_Assigned task_.
Give an exact copy of the lines from the beginning of the listing below to the "Task: Open Instructions in the top navbar" line, inclusive.

_Data extract_.
..........
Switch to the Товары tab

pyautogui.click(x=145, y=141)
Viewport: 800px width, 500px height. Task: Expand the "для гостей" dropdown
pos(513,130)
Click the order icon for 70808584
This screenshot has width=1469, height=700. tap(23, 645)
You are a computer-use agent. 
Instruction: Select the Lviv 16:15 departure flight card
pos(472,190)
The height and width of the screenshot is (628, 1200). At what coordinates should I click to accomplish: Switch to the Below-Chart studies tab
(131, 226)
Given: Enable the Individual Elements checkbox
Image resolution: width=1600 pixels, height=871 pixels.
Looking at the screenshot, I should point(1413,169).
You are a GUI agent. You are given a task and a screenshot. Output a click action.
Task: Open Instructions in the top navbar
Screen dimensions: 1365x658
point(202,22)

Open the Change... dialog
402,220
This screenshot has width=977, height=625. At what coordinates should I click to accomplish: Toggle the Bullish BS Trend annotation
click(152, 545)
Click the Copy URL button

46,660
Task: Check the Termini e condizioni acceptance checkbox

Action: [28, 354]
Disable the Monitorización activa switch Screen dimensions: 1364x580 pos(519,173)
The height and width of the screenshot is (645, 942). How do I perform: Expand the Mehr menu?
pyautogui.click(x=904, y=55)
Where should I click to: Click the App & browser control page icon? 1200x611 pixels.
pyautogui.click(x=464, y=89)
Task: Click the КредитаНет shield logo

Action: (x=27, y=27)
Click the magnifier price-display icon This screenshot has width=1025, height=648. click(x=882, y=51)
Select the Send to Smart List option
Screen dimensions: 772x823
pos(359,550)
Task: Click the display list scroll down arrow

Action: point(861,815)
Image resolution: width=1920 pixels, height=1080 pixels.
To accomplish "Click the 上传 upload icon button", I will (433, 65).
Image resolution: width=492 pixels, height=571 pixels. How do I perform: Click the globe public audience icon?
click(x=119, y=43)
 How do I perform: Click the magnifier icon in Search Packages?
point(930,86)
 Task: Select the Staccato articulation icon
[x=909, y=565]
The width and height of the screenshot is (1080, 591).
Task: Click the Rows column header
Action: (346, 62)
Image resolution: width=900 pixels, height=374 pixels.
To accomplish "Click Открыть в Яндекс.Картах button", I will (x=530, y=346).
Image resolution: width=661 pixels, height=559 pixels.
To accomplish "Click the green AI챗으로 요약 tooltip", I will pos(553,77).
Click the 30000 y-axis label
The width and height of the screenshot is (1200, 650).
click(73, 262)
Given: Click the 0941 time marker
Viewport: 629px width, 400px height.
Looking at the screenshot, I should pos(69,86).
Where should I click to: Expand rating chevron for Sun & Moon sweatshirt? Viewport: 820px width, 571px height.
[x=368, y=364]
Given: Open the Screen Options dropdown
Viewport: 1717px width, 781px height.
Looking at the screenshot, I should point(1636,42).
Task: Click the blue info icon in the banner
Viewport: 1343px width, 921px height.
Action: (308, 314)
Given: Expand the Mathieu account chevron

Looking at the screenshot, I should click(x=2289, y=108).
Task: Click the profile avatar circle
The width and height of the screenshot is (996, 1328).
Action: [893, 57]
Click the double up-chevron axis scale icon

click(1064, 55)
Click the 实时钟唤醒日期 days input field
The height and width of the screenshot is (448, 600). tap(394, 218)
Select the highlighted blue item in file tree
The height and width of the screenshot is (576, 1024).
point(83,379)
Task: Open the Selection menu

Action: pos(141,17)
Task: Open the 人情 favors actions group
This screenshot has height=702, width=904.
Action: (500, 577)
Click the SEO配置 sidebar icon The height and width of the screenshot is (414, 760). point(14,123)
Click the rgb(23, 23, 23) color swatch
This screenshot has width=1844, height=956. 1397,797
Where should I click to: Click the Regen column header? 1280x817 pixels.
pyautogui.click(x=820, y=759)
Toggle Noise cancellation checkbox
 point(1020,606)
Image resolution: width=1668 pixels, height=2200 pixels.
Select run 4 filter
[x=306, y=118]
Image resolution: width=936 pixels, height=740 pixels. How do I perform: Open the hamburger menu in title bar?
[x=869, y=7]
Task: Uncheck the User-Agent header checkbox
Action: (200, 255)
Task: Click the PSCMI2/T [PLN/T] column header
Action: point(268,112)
..........
_Response_.
Switch to the Товары tab

pyautogui.click(x=145, y=141)
Viewport: 800px width, 500px height. Task: Expand the "для гостей" dropdown
pos(513,130)
Click the order icon for 70808584
This screenshot has width=1469, height=700. tap(23, 645)
You are a computer-use agent. 
Instruction: Select the Lviv 16:15 departure flight card
pos(472,190)
The height and width of the screenshot is (628, 1200). At what coordinates should I click to accomplish: Switch to the Below-Chart studies tab
(131, 226)
Given: Enable the Individual Elements checkbox
Image resolution: width=1600 pixels, height=871 pixels.
Looking at the screenshot, I should point(1413,169).
You are a GUI agent. You are given a task and a screenshot. Output a click action.
Task: Open Instructions in the top navbar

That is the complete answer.